- [Task item]: Leave out the pictures and print precisely the lines from the line with "The height and" to the final line of the entries, both ends included.

- [Records drawn from a dataset]:
........
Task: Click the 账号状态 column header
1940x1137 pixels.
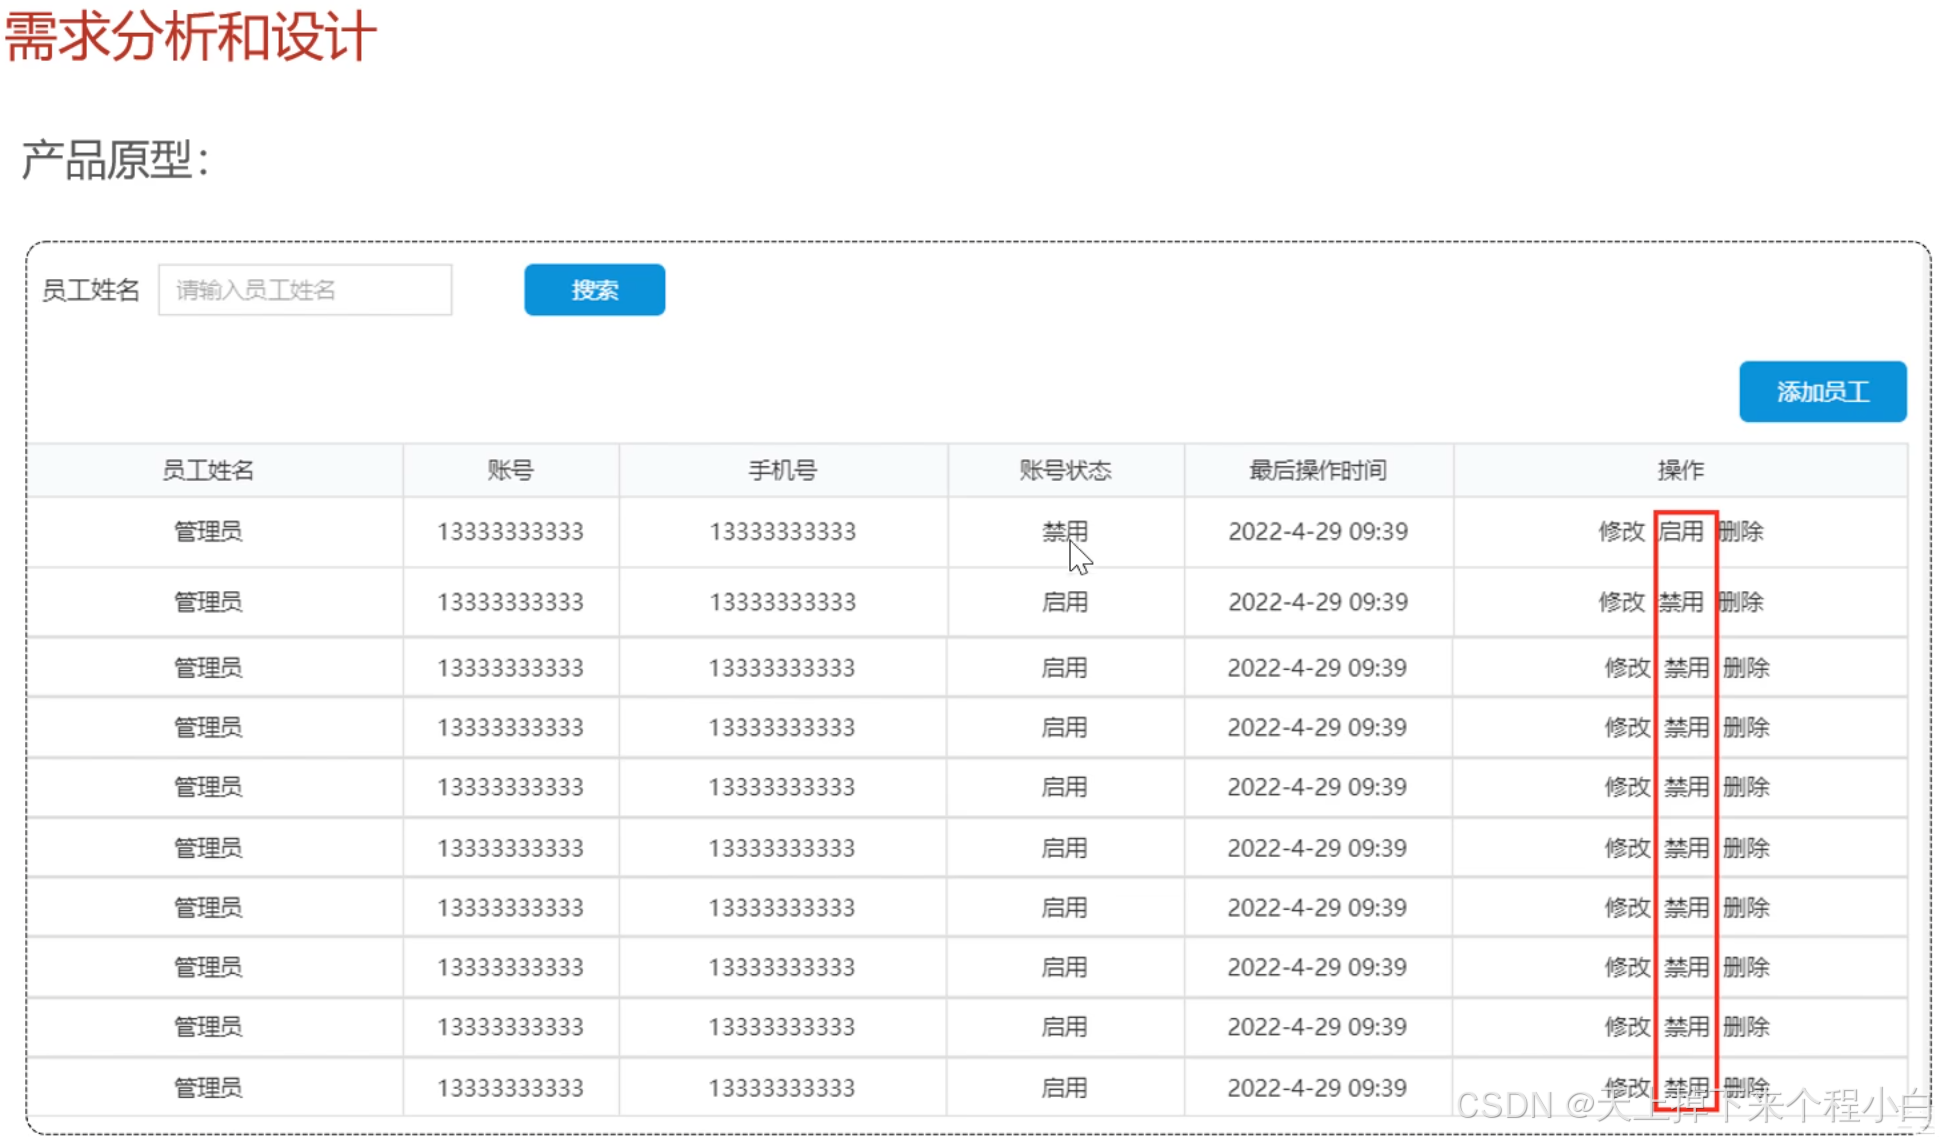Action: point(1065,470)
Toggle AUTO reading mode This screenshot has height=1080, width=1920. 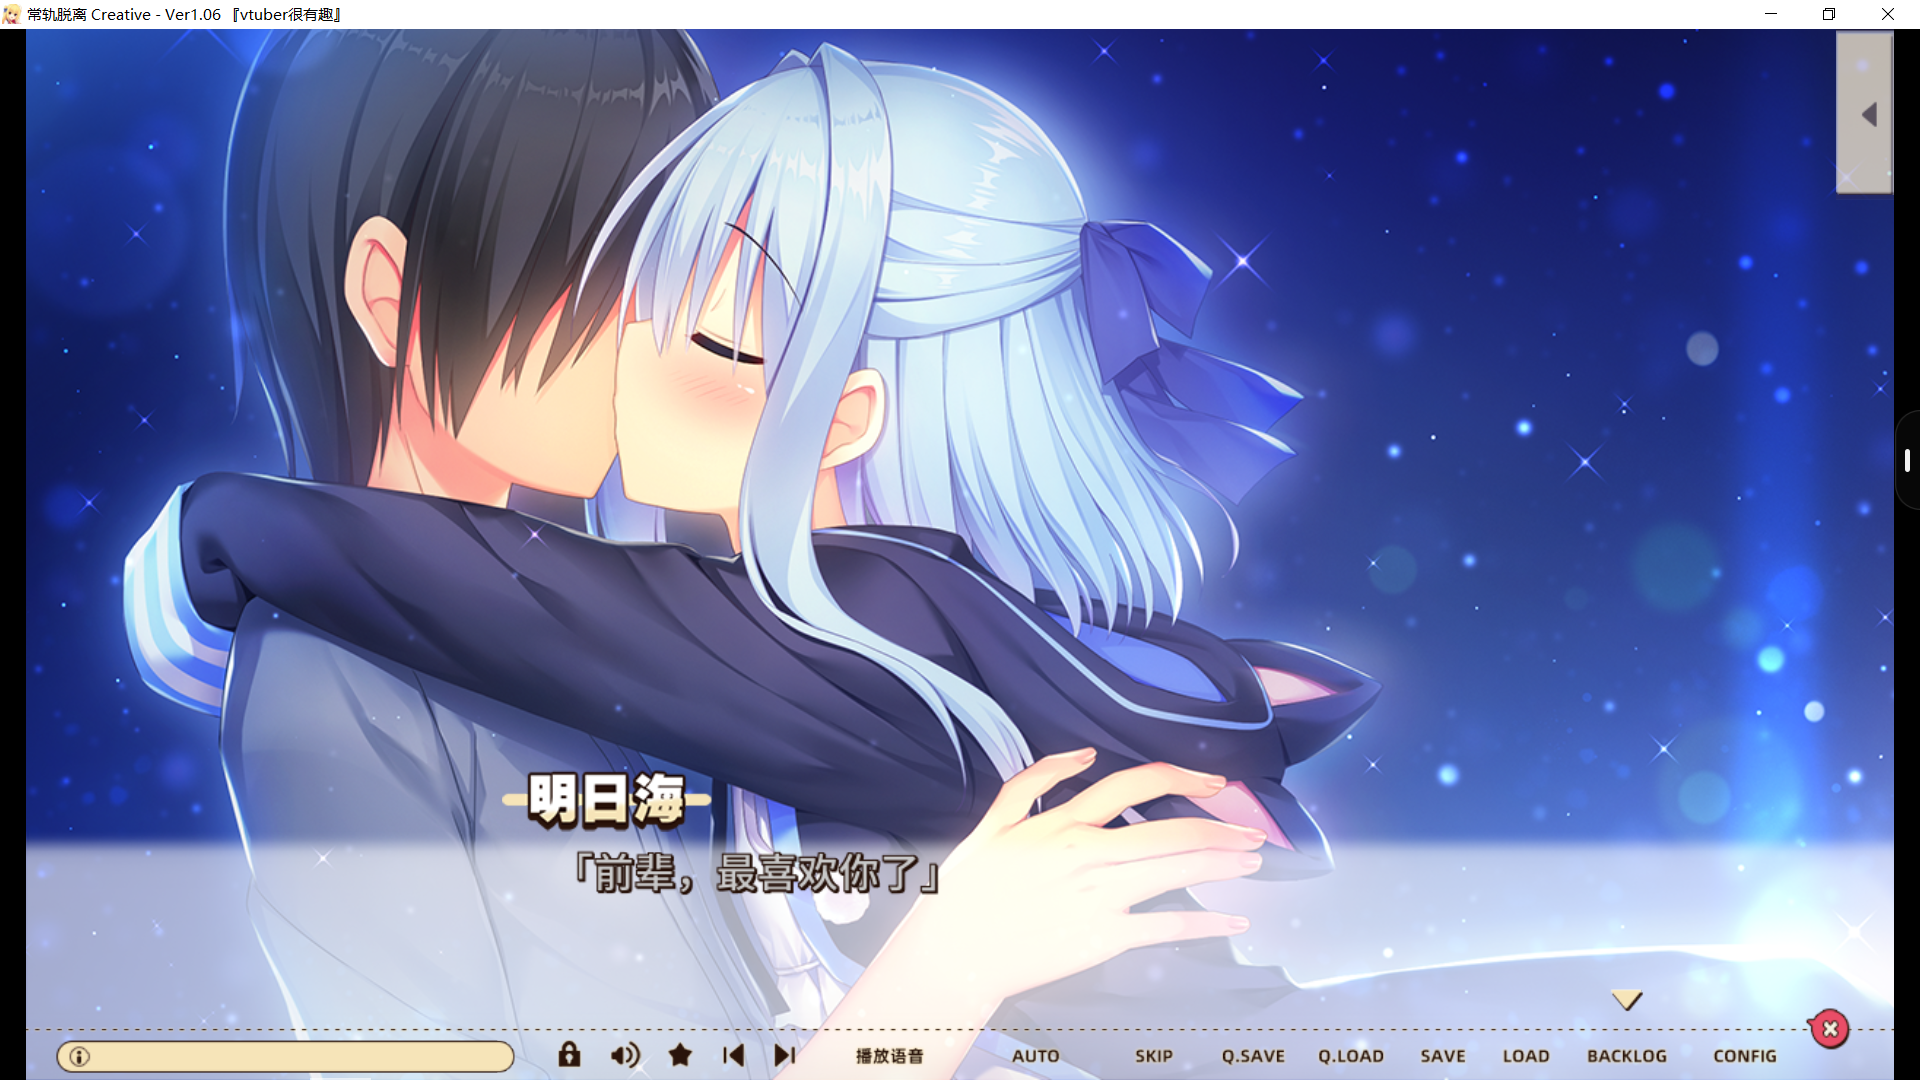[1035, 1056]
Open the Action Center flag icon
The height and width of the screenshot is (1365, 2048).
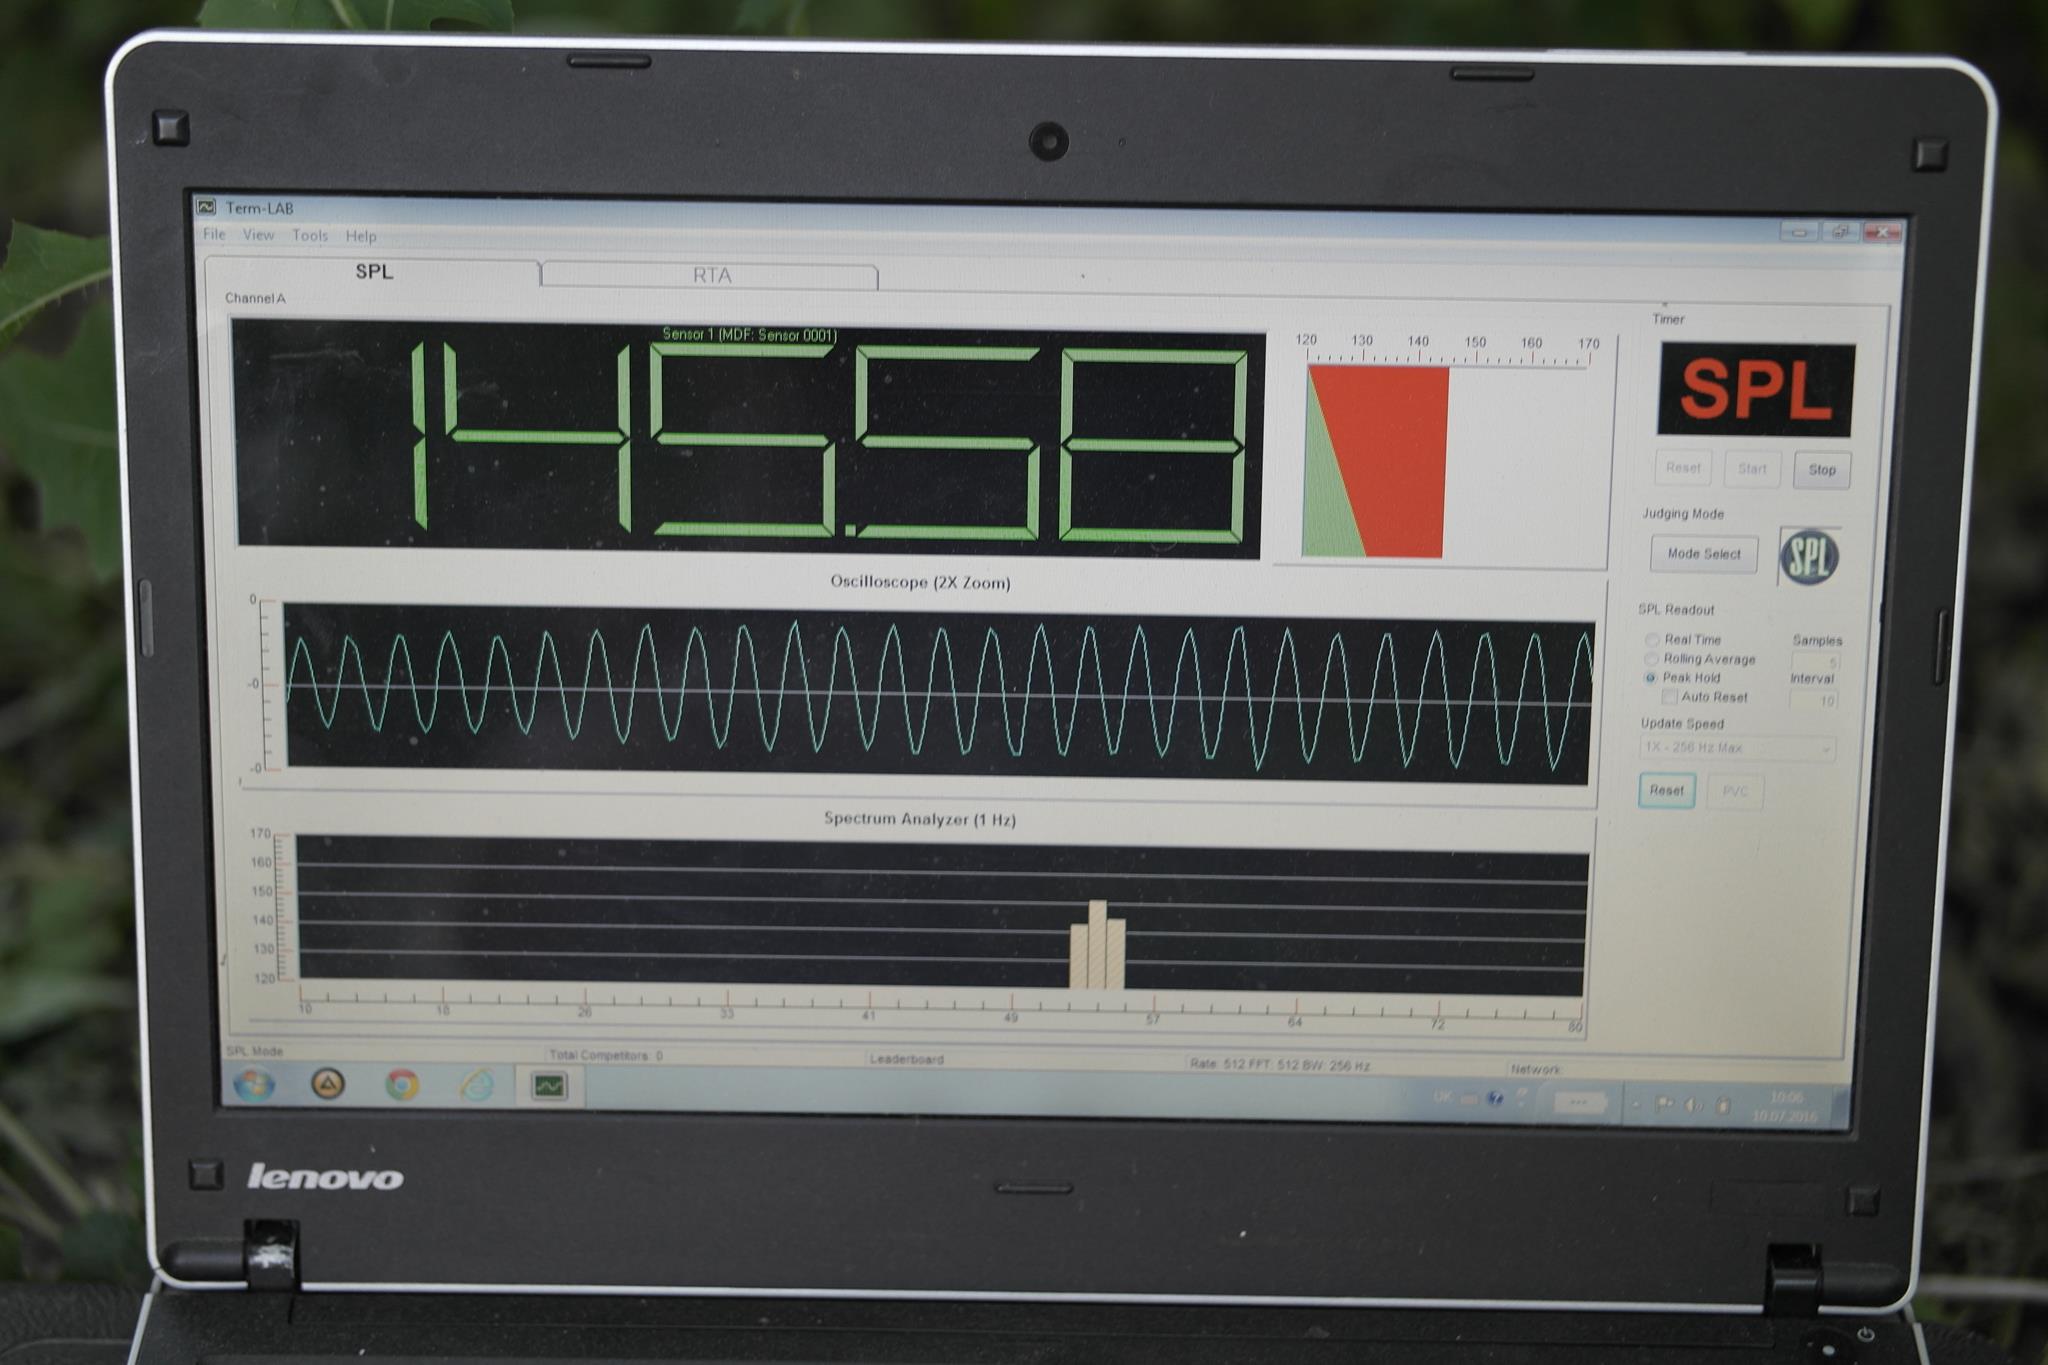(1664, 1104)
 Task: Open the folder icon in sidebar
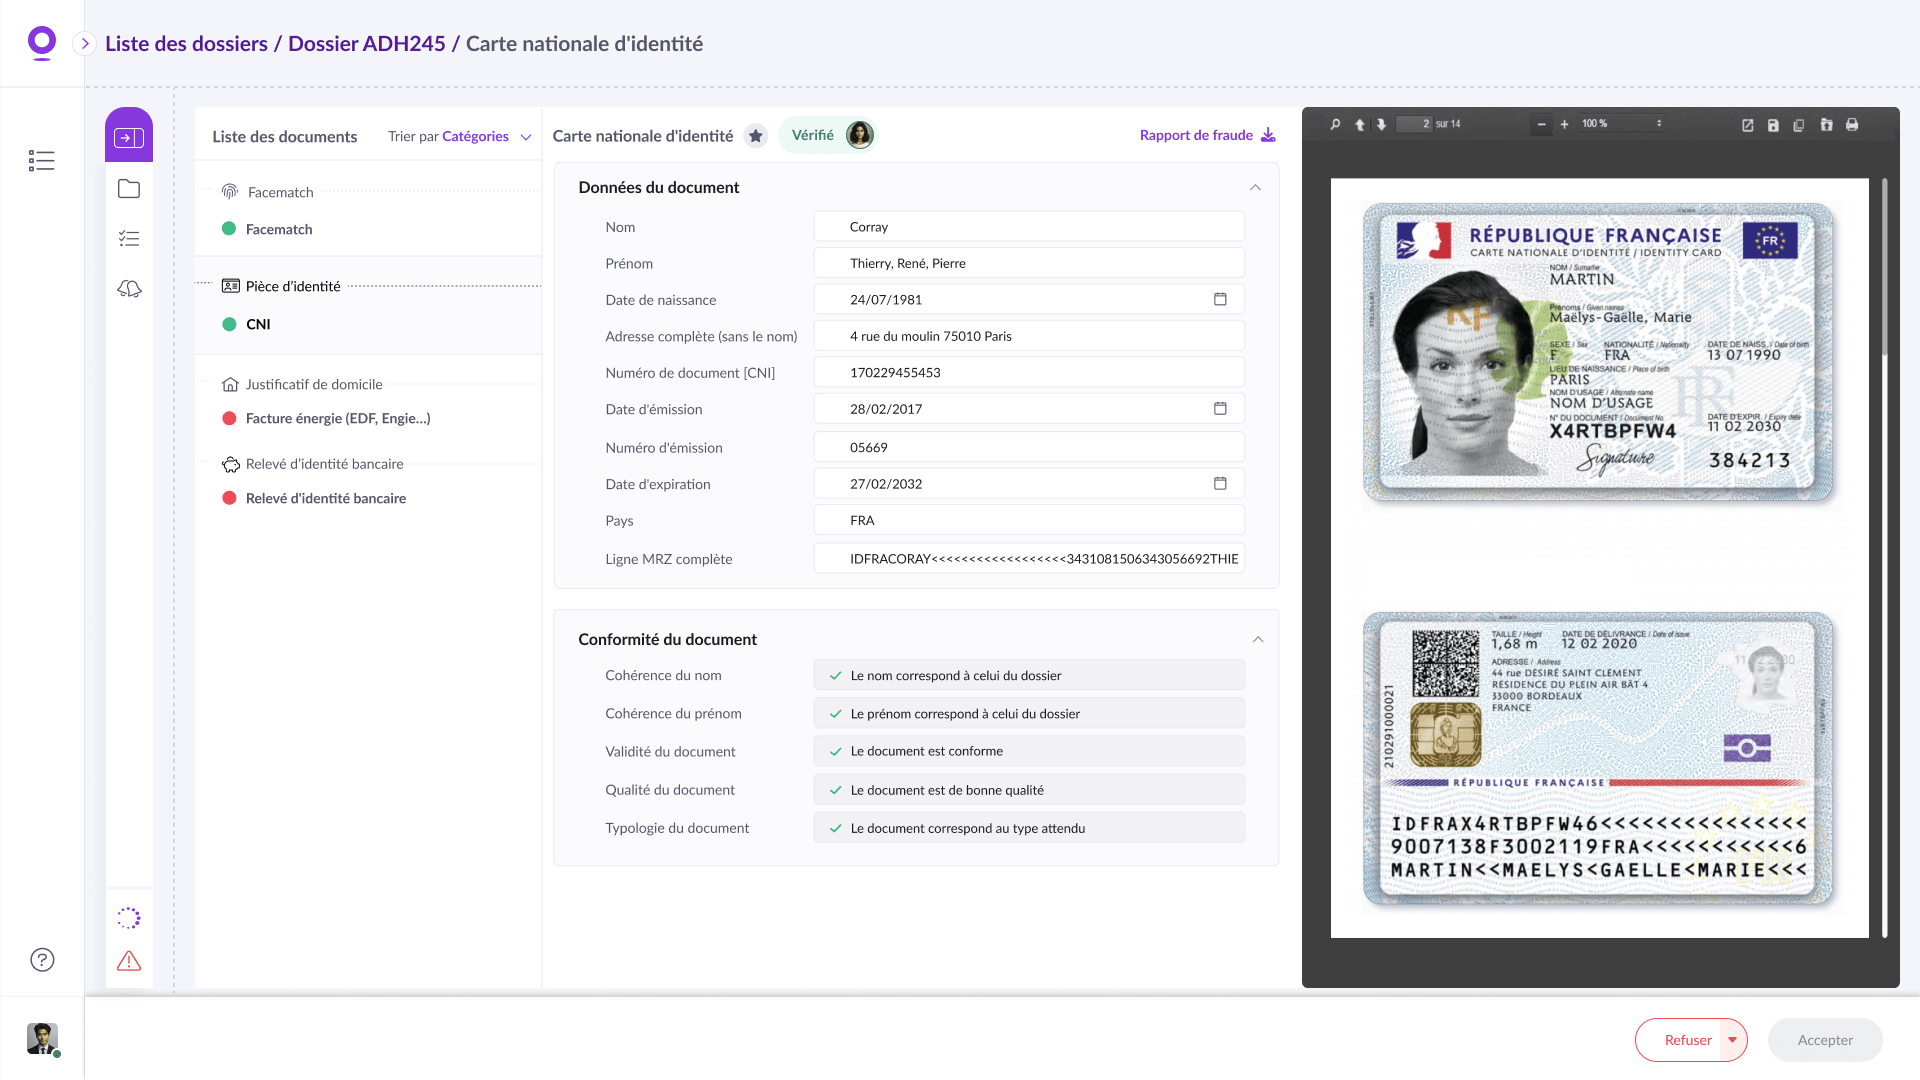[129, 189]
........
- [Completed task]:
The height and width of the screenshot is (1365, 2048).
(1664, 1104)
 Task: Open the folder icon in sidebar
[129, 189]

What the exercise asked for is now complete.